Chensue S W, Lukacs N W, Yang T Y, Shang X, Frait K A, Kunkel S L, Kung T, Wiekowski M T, Hedrick J A, Cook D N, Zingoni A, Narula S K, Zlotnik A, Barrat F J, O'Garra A, Napolitano M, Lira S A
Department of Pathology, University of Michigan Medical School, Ann Arbor, MI 48105, USA.
J Exp Med. 2001 Mar 5;193(5):573-84. doi: 10.1084/jem.193.5.573.
Chemokine receptors transduce signals important for the function and trafficking of leukocytes. Recently, it has been shown that CC chemokine receptor (CCR)8 is selectively expressed by Th2 subsets, but its functional relevance is unclear. To address the biological role of CCR8, we generated CCR8 deficient (-/-) mice. Here we report defective T helper type 2 (Th2) immune responses in vivo in CCR8(-/)- mice in models of Schistosoma mansoni soluble egg antigen (SEA)-induced granuloma formation as well as ovalbumin (OVA)- and cockroach antigen (CRA)-induced allergic airway inflammation. In these mice, the response to SEA, OVA, and CRA showed impaired Th2 cytokine production that was associated with aberrant type 2 inflammation displaying a 50 to 80% reduction in eosinophils. In contrast, a prototypical Th1 immune response, elicited by Mycobacteria bovis purified protein derivative (PPD) was unaffected by CCR8 deficiency. Mechanistic analyses indicated that Th2 cells developed normally and that the reduction in eosinophil recruitment was likely due to systemic reduction in interleukin 5. These results indicate an important role for CCR8 in Th2 functional responses in vivo.

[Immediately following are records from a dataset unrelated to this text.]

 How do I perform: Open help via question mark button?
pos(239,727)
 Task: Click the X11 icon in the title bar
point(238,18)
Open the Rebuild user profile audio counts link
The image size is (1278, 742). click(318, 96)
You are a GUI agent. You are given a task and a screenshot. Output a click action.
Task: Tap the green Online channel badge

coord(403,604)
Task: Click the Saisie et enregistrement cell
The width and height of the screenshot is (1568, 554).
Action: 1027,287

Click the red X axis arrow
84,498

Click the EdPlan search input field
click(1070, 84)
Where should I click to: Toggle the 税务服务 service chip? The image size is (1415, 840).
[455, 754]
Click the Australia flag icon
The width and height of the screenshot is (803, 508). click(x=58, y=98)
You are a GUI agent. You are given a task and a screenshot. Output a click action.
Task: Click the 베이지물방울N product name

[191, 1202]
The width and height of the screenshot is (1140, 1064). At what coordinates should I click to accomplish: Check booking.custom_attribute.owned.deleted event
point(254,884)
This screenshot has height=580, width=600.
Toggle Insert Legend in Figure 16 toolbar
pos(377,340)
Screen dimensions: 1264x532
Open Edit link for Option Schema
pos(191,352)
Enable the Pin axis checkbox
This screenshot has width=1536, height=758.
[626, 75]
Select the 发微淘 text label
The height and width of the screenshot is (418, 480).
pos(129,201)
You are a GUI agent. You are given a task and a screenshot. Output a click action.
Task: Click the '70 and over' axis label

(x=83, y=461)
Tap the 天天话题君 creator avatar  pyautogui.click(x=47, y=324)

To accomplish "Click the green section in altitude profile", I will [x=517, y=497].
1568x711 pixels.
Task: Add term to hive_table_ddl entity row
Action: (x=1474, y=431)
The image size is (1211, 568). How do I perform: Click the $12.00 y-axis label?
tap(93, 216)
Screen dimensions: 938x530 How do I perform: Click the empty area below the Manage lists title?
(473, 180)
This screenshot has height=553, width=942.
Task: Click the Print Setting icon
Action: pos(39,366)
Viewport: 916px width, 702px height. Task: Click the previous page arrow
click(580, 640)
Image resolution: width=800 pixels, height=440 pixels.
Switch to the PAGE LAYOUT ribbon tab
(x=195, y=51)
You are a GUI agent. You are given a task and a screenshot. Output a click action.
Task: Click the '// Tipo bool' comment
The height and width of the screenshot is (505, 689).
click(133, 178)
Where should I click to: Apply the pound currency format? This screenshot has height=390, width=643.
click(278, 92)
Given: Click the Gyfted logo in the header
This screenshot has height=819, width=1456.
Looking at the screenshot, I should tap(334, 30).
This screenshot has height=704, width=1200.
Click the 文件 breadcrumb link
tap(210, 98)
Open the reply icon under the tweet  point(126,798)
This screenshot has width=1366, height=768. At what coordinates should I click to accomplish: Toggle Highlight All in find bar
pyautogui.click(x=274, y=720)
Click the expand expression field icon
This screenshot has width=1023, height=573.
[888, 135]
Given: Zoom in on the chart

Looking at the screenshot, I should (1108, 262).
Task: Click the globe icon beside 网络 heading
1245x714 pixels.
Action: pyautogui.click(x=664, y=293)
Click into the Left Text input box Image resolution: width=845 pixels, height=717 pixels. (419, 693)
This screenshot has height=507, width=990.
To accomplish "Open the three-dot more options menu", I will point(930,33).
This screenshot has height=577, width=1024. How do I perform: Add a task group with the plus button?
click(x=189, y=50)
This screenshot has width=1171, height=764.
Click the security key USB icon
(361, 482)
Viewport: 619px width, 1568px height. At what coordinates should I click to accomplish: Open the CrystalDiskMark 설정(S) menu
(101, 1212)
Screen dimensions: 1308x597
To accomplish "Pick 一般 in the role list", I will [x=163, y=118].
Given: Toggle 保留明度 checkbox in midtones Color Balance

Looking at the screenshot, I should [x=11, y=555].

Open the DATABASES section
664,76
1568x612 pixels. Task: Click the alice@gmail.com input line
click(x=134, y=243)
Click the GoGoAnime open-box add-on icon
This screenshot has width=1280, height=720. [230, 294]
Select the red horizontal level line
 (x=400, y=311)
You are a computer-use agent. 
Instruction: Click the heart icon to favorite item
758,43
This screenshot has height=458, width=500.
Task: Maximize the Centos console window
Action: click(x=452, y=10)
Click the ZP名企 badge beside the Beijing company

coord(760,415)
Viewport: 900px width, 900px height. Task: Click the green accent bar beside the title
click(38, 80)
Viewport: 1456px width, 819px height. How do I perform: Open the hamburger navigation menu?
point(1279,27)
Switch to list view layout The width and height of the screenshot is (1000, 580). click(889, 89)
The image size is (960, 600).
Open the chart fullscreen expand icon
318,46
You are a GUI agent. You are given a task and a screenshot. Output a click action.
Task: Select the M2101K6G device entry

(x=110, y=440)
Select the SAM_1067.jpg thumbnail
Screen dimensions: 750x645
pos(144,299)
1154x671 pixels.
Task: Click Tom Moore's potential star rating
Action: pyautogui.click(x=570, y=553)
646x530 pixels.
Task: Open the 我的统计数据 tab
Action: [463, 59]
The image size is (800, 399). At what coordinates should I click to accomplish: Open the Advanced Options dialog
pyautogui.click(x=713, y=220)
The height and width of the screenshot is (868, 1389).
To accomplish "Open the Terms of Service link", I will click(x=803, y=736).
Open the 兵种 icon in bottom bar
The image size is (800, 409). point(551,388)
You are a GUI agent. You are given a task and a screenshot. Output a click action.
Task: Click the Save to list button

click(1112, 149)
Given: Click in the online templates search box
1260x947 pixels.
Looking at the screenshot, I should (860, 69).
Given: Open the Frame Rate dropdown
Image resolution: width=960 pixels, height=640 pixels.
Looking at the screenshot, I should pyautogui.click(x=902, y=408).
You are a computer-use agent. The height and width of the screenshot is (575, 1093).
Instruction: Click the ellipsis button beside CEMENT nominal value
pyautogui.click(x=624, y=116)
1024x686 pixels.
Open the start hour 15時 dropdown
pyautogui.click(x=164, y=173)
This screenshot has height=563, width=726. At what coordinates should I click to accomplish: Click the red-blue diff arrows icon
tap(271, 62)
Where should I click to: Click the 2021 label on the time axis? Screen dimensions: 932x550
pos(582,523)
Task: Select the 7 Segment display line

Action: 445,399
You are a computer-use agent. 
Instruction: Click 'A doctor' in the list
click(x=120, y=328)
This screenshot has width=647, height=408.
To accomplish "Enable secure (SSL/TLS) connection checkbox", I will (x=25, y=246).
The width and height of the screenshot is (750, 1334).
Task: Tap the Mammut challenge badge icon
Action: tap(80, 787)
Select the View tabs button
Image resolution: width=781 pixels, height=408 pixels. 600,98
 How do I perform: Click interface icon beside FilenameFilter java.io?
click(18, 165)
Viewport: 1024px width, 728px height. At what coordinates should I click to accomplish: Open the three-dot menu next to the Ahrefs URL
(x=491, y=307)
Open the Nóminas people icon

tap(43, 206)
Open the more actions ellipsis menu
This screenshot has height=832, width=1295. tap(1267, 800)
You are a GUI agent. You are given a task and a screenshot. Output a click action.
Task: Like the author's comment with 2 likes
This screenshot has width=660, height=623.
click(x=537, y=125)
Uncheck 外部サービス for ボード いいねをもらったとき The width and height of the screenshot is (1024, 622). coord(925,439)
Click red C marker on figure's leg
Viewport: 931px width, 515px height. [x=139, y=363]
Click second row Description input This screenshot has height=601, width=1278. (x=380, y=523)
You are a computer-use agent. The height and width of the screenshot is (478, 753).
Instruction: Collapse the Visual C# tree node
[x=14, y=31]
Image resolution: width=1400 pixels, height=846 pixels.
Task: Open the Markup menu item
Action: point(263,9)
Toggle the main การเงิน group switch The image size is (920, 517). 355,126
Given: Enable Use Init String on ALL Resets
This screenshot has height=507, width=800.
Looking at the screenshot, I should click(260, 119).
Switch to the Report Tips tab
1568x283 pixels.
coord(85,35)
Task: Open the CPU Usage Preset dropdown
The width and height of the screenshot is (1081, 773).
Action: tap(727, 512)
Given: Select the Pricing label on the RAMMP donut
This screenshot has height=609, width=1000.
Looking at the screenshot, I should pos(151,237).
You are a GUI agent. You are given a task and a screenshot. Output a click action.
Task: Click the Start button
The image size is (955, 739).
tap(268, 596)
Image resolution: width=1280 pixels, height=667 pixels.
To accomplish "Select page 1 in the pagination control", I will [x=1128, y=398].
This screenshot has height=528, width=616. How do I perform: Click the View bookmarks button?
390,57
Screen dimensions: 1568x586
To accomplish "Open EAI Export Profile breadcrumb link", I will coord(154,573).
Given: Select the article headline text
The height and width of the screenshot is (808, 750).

趋化因子受体转导对白细胞功能和运输至关重要的信号。最近研究表明,CC趋化因子受体(CCR)8由Th2亚群选择性表达,但其功能相关性尚不清楚。为了阐明CCR8的生物学作用,我们培育了CCR8基因缺陷(-/-)小鼠。在此我们报告,在曼氏血吸虫可溶性虫卵抗原(SEA)诱导的肉芽肿形成模型以及卵清蛋白(OVA)和蟑螂抗原(CRA)诱导的过敏性气道炎症模型中,CCR8(-/-)小鼠体内的2型辅助性T细胞(Th2)免疫反应存在缺陷。在这些小鼠中,对SEA、OVA和CRA的反应显示Th2细胞因子产生受损,这与异常的2型炎症相关,嗜酸性粒细胞减少了50%至80%。相比之下,由牛分枝杆菌纯化蛋白衍生物(PPD)引发的典型Th1免疫反应不受CCR8缺陷的影响。机制分析表明,Th2细胞正常发育,嗜酸性粒细胞募集减少可能是由于白细胞介素5的全身性减少。这些结果表明CCR8在体内Th2功能反应中起重要作用。